What you have to do
Begin at the line below that has "Task: Uncheck the WinGet source checkbox" and stop after the line that has "This screenshot has width=1361, height=862.". Please restate only those lines, word for word.

Records supplied
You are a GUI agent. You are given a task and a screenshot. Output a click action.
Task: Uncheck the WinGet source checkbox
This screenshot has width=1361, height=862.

---

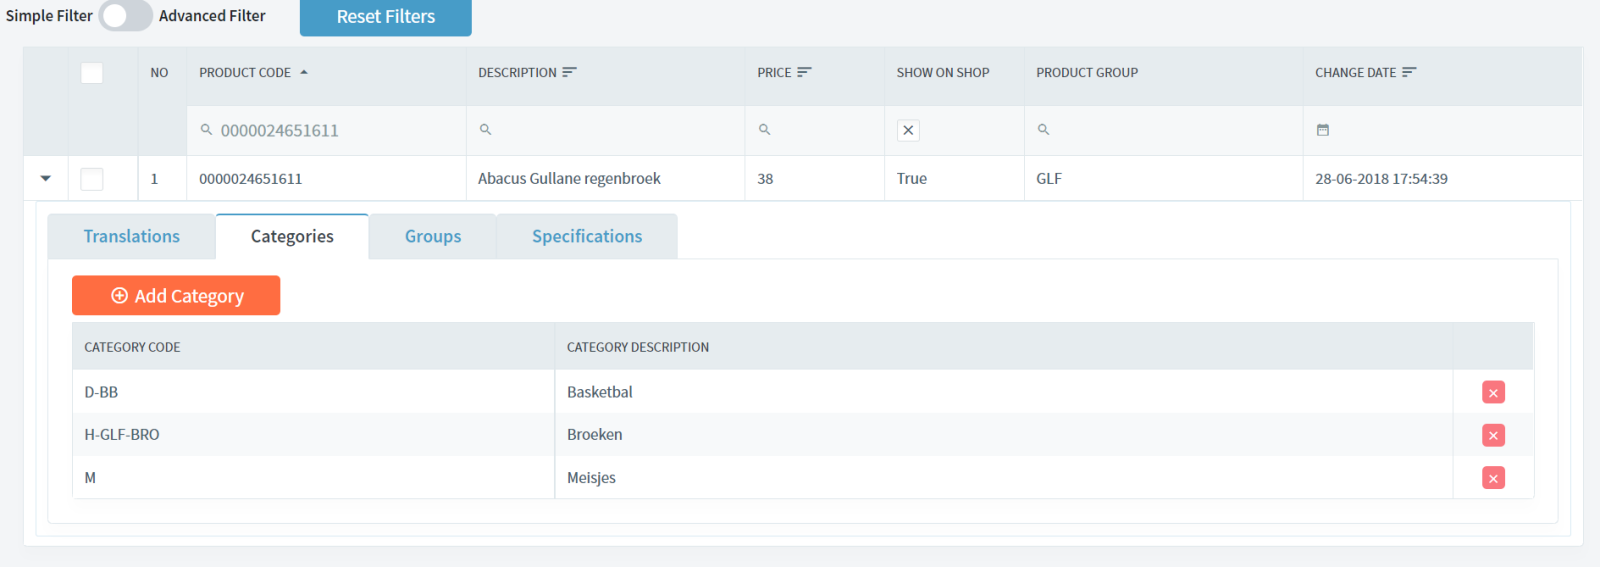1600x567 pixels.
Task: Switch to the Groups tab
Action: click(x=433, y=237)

Response to the task
Task: Uncheck the WinGet source checkbox
This screenshot has width=1361, height=862.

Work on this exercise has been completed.